Ashton wasn't bad looking. Younger than him. A man he might not mind sharing intimate entertainments with. And it never hurt to have embarrassing information to hold over the head of a peer of realm, if the need ever arose.

Winter smiled. "I have a place."

And he did. A special room, with cabinets full of instruments that he enjoyed employing. With a sturdy bed that sported the sort of restraints a man might need when his guests were less than willing to engage in the games he liked to play.

Kenshin was limp when they drew him up. Drink, the remnant of the drugs, the abuse or a combination of all having finally mastered him. Winter hefted him up and he was heavier than he looked, all lean, compact sinew and muscle. Lolling head, strands of hair clinging to his skin. Thankfully, he didn't need to climb the stairs with him. The room was on the first floor, a guest room separated from the other rooms, providing a certain degree of privacy. Not that Winter's servants would complain.
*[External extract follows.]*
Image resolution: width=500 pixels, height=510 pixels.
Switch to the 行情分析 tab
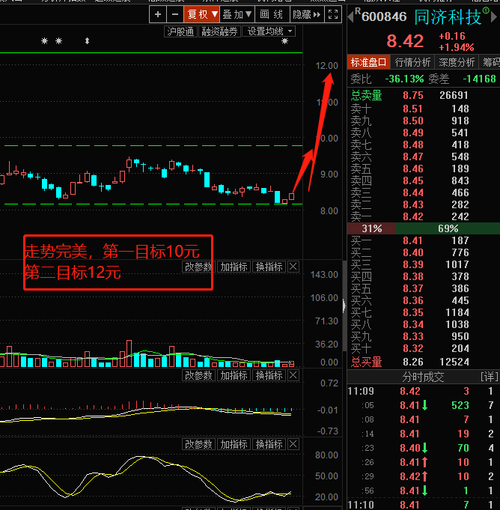coord(412,62)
Not if they knew what was good for them.

Ashton opened the door Winter indicated and Winter maneuvered his burden in, depositing him upon the bed. Kenshin was less than immaculate, bloody, dirty. He'd soil the sheets.
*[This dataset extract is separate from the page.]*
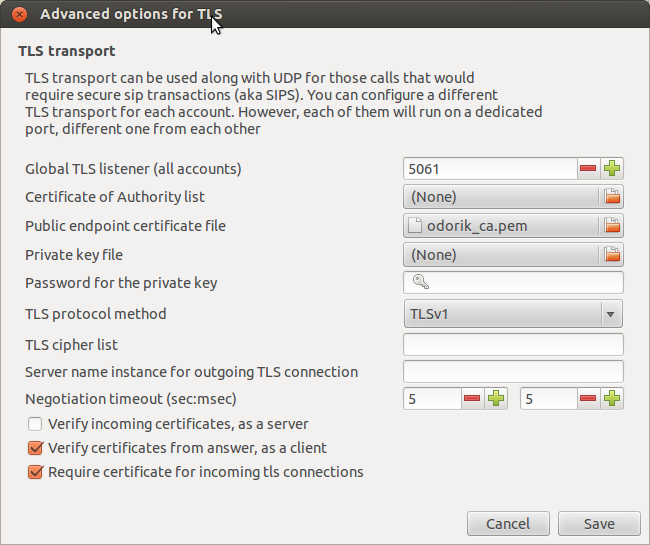Click folder icon for Private key file

click(611, 255)
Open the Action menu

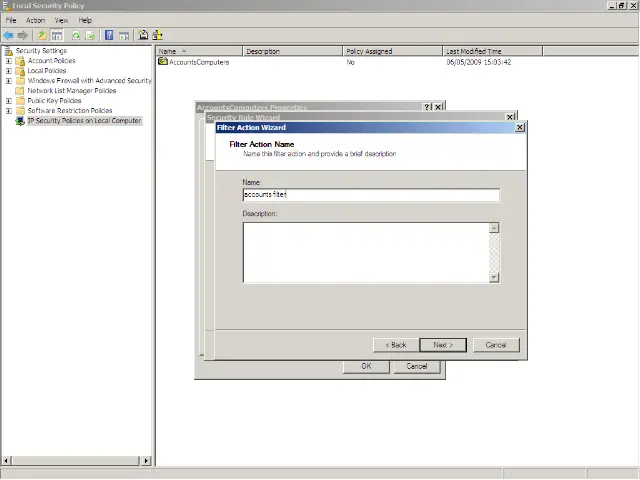(35, 20)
"Jun," Winter snapped, knowing very well his manservant would be hovering. "Fetch water and rags to clean him up."

He caught a glimpse of Jun's glower before the little man disappeared to do his bidding. Ashton grinned at him, closed door at his back and Winter felt a sudden swell of camaraderie. A sudden shiver of excitement. He'd never had anyone - - an equal - - to share his predilections with. An audience that could appreciate and savor the same things he enjoyed. This might very well lead to things other than leverage over an influential nobleman.

Ashton lifted a thick leather manacle attached by a short length of chain to one of the hard wood columns at the foot of the bed. "Very nice."

Winter took out a knife from his boot and sliced the rope around Kenshin's legs, already planning out his strategy. Face down, to start. As painfully aroused as he still was, face down would be the most convenient position to begin. The key to the cuffs was in his trouser pocket. He dug it out and unlocked the cuff on Kenshin's closest wrist in preparation of it drawing it up towards the leather restraints on the headboard.

He looked up, half second to catch Ashton's eye and Kenshin exploded under his hand. His fingers were gripping flesh one moment and the next grasping at empty air. All he saw was the afterimage of the hand, cuff attached that slammed into the side of his face. Felt the metal slice into his skin and the pain when his nose was broken, was nothing compared to the sickening crack of his cheekbone shattering.

It didn't last long. He heard the dwindling sound of men screaming and then he heard nothing at all.